Amorth ? Azaël se raidit. Ah non ! S’il devait rester à Sisoa, il ne tenait pas à demeurer dans la même chambre que lui !
- Je ne sais pas si c’est réellement une bonne idée, grimaça le directeur. Amorth n’est pas du genre à copiner avec ses petits camarades. Si on introduit un élève de seconde dans sa chambre, il risque de mal le prendre…
- En fait, c’est lui-même qui m’a soufflé cette proposition, répondit l’infirmier avec un sourire poli.
Azaël écarquilla les yeux. Comment ça ? Que lui voulait Haniel ? Il n’avait aucunement envie de le découvrir. Au contact de ce garçon, Azaël découvrait un nouvel aspect de sa personnalité, une facette colérique et sombre qu’il n’appréciait pas. Il suffisait qu’il pense à ces yeux améthyste pour qu’un profond malaise le saisisse au niveau de la poitrine.
Malheureusement, son sort semblait irrémédiablement scellé…
- Oh, si la demande vient d’Amorth, alors c’est parfait ! se réjouit le directeur, visiblement soulagé d’avoir réglé cette épineuse question. Tu vas pouvoir dormir au calme, ce soir, Walker.

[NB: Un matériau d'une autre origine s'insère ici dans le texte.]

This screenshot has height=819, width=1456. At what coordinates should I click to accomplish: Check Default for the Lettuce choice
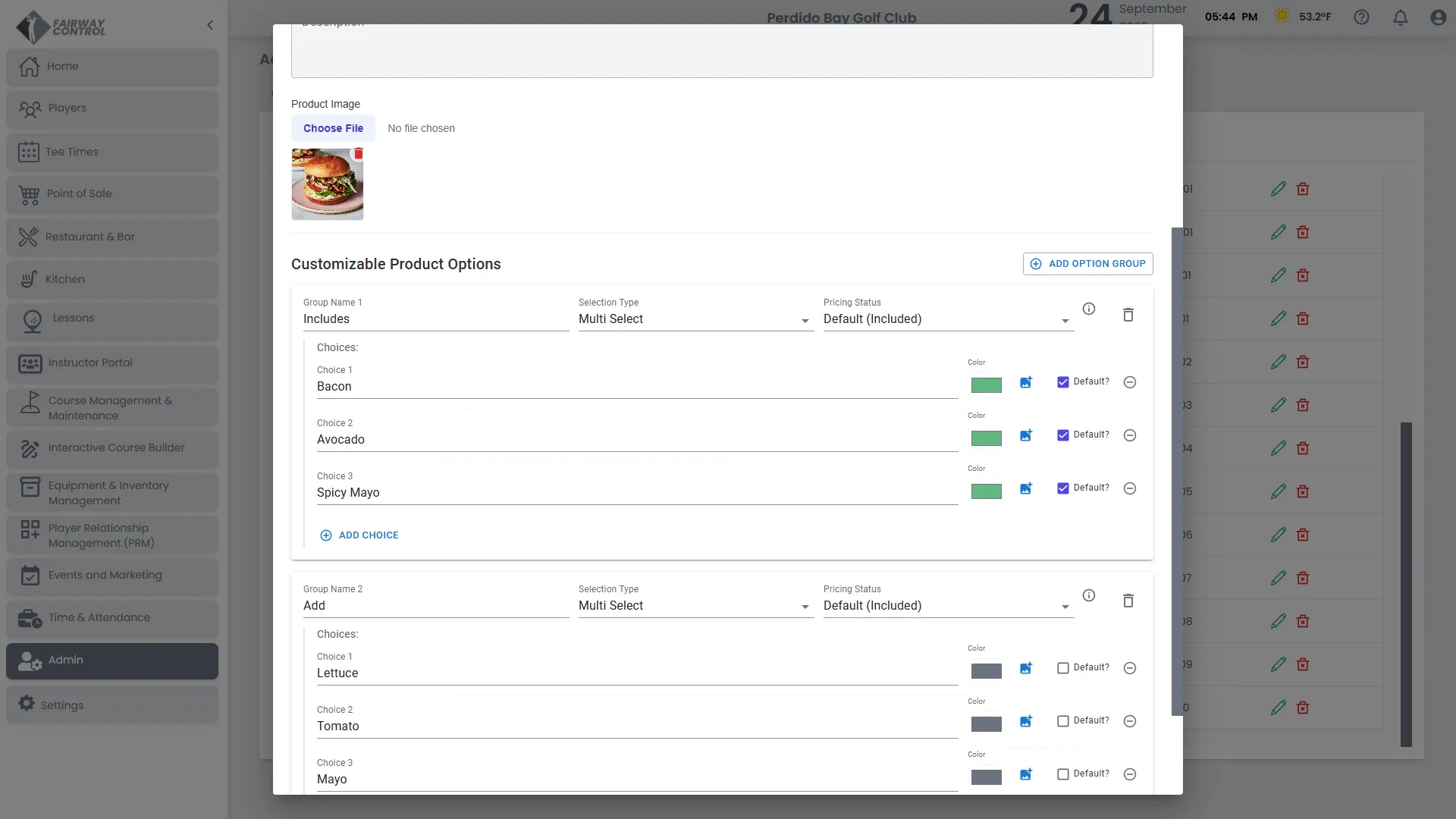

L’intéressé répondit par une grimace et se garda prudemment de toute réponse. En une poignée de main, le voilà devenu le colocataire du lycéen qui lui avait fait du chantage. Pour la première fois depuis bien des années, Azaël se surprit à s’apitoyer sur son sort. Il devait se ressaisir. Il allait comprendre ce qu’il s’était passé et récupérer ses pouvoirs. Et une fois que cela serait fait, il exorciserait pour de bon Haniel Amorth !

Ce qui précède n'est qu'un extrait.